Kuruma ödenmesi gereken sigorta primlerinin hesabında gerçek ücretin/kazancın esas alınması gerekmekte olup hizmet tespiti davalarının kamusal niteliği gereği, çalışma olgusu her türlü kanıtla ispatlanabilmesine karşın ücret konusunda aynı genişlikte ispat serbestliği söz konusu değildir ve değinilen maddelerde yazılı sınırları aşan ücret alma iddialarının yazılı delille kanıtlanması zorunluluğu bulunmaktadır. Ücret tutarı maddede belirtilen sınırları aştığı takdirde, tespiti gereken gerçek ücretin; hukuksal geçerliliğe sahip olarak düzenlenmiş bulunmaları kaydıyla, sigortalının imzasını içeren aylık ücreti gösteren para makbuzları, banka kayıtları, ticari defter kayıtları, ücret bordroları gibi belgelerle kanıtlanması olanaklıdır. Yazılı delille ispat sınırının altında kalan miktar için tanık dinlenebileceği gibi, tespiti istenen miktar sınırı aşsa dahi varlığı iddia edilen çalışmanın öncesine ve sonrasına ait yazılı delil başlangıcı sayılabilecek belgeler bulunuyorsa tanık dinlenmesi mümkündür. Nitekim Yargıtay Hukuk Genel Kurulu’nun 20.10.2010 gün ve 2010/10-480 Esas – 2010/523 Karar, 20.10.2010 gün ve 2010/10-481 Esas – 2010/524 Karar, 20.10.2010 gün ve 2010/10-482 Esas – 2010/525 Karar, 19.10.2011 gün ve 2011/10-608 Esas – 2011/649 Karar, 19.06.2013 gün ve 2012/10-1617 Esas – 2013/850 Karar sayılı ilamlarında da aynı görüş ve yaklaşım benimsenmiştir.
Diğer taraftan davanın diğer yasal dayanaklarından olan 506 sayılı Kanunun “Prime esas ücretler” başlığını taşıyan 77. maddesinin 1. fıkrası ile 5510 sayılı Kanunun “Prime esas kazançlar” başlığını taşıyan 80. maddesinin 1. fıkrasının (a) bendinde, 4/1(a) maddesi kapsamındaki sigortalıların prime esas kazançlarının hesabında; idare veya yargı mercilerince verilen karar gereğince yukarıdaki (1) ve (2) numaralı alt bentlerde belirtilen kazançlar niteliğinde olmak üzere sigortalılara o ay içinde yapılan ödemelerin, brüt toplamının esas alınacağı öngörülmüştür.
Buna göre, maddenin 1/(b) bendinde sayılan istisnalara girmemesi koşuluyla hizmet akdi karşılığı elde edilen gelirlerden sigorta primi kesilmesi asıldır.
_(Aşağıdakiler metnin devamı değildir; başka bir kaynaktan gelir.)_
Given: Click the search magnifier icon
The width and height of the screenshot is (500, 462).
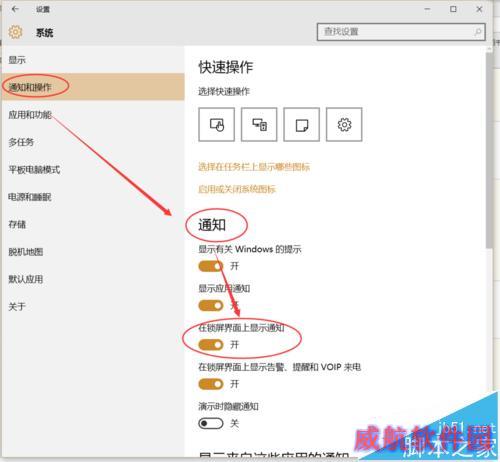Looking at the screenshot, I should tap(478, 32).
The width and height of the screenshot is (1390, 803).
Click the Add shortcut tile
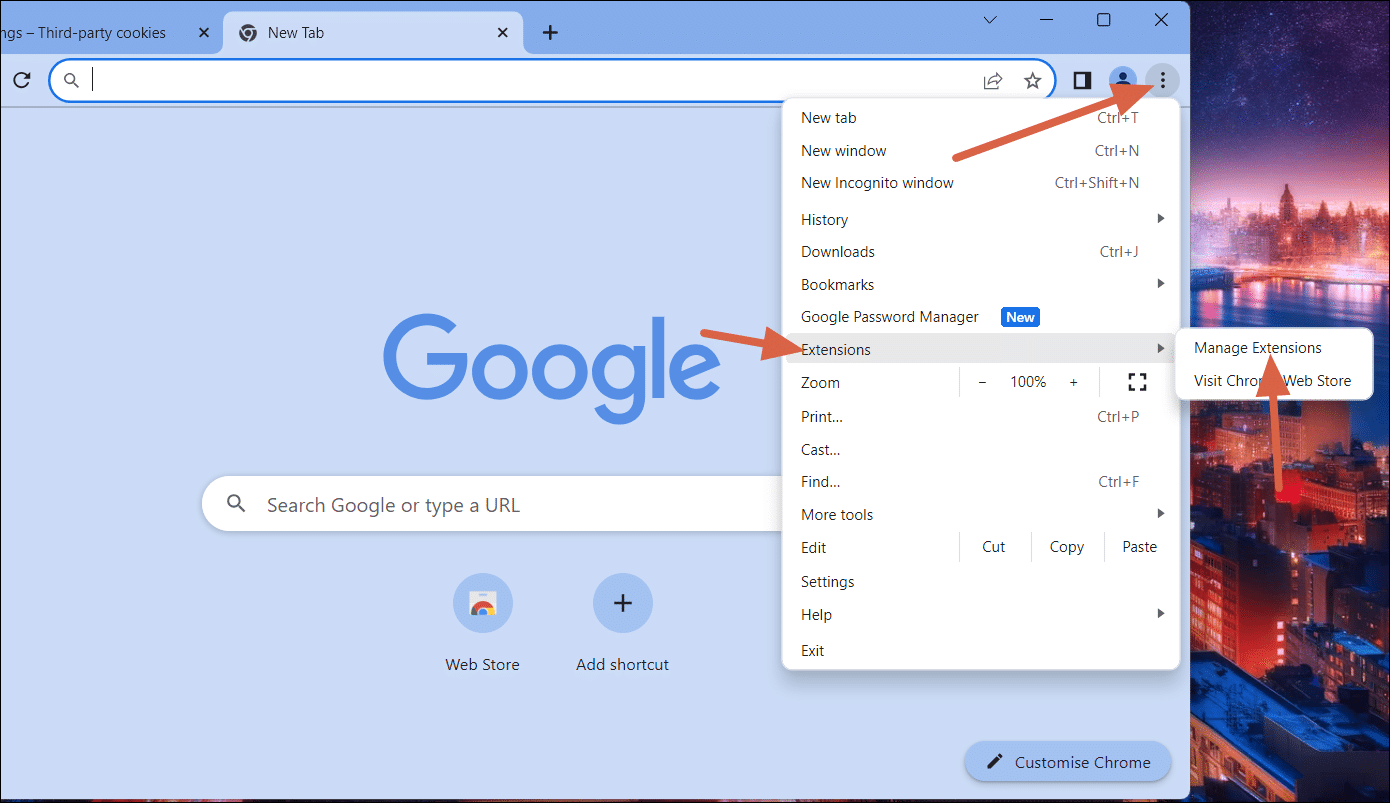622,603
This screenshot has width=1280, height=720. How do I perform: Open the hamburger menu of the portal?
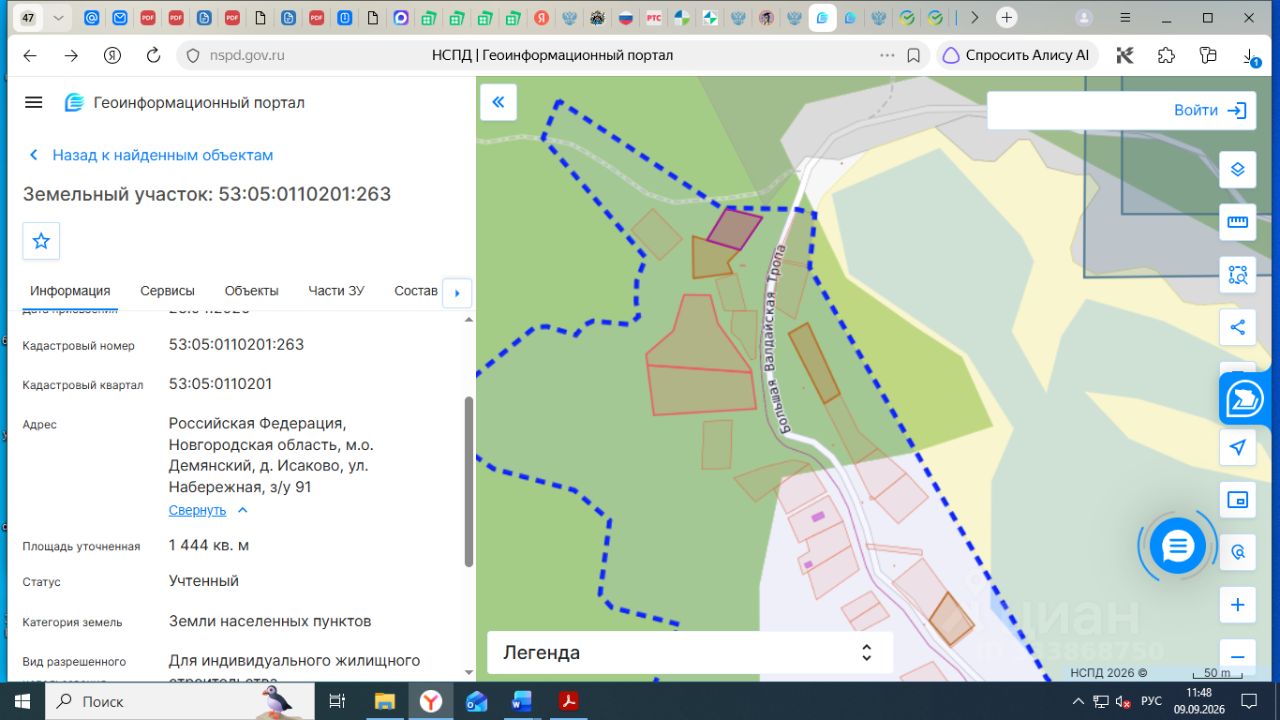[x=33, y=102]
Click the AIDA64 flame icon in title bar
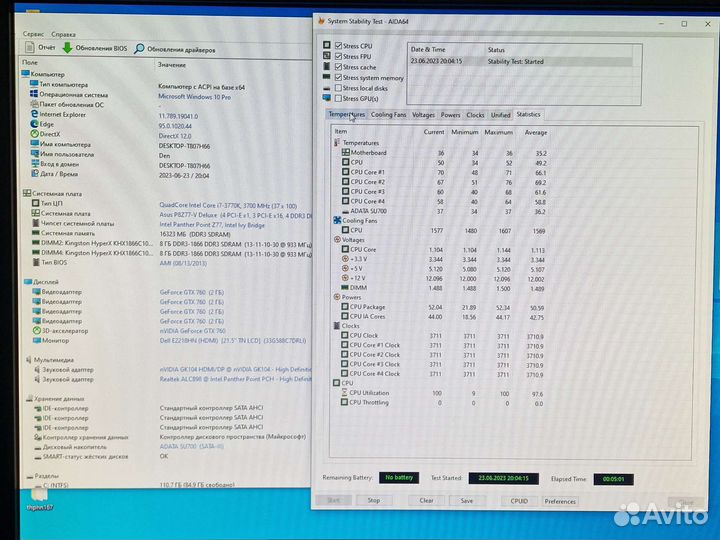This screenshot has width=720, height=540. pos(320,19)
Anılan Kanunun 3. maddesinde ücret, 4. maddenin birinci fıkrasının (a) ve (c) bendi kapsamında sigortalı sayılanlara saatlik, günlük, haftalık, aylık veya yıllık olarak para ile ödenen ve süreklilik niteliği taşıyan brüt tutar olarak tanımlanmış, 4857 sayılı İş Kanununun 32. maddesinde de genel anlamda ücret, bir kimseye bir iş karşılığında işveren veya üçüncü kişiler tarafından sağlanan ve para ile ödenen tutar olarak tarif edilmiştir. 5510 sayılı Kanunun 80. maddesinin 1. fıkrasının (a)/(1) alt bendindeki “ücretler” kavramı içine asıl ücretle birlikte fazla çalışma ücreti, hafta tatili ücreti, ulusal bayram ve genel tatil ücretleri gibi unsurlar da girmektedir. (3) numaralı alt bend gereğince, idare veya yargı makamları tarafından belirlenen ücretlerin prim hesabına esas alınabilmesi için bu tür kazançlara hak kazanmak yeterli olmamakta, işçilik alacaklarına ilişkin taraflar arasında çıkan uyuşmazlıkta mahkemece verilen karar sonrasında işçiye (sigortalıya) ödeme yapılmış olması aranmakta, bu durumda, yargı kararı ile hak kazanılan ücret niteliğindeki kazançların primlerinin sigortalı payının infaz sırasında sigortalıya yapılan ödemeden düşülmesi işverenin Kuruma karşı prim yükümlülüğünü kaldırmadığı da dikkate alınmak suretiyle, ödemenin yapıldığı ayın prime esas kazanç matrahına dâhil edilmesi, hizmet akdi daha önceki bir tarihte sona erdiği takdirde ise yapılan ödemelerin çalışmanın geçtiği son ayın prime esas kazancında gözetilmesi gerekmektedir.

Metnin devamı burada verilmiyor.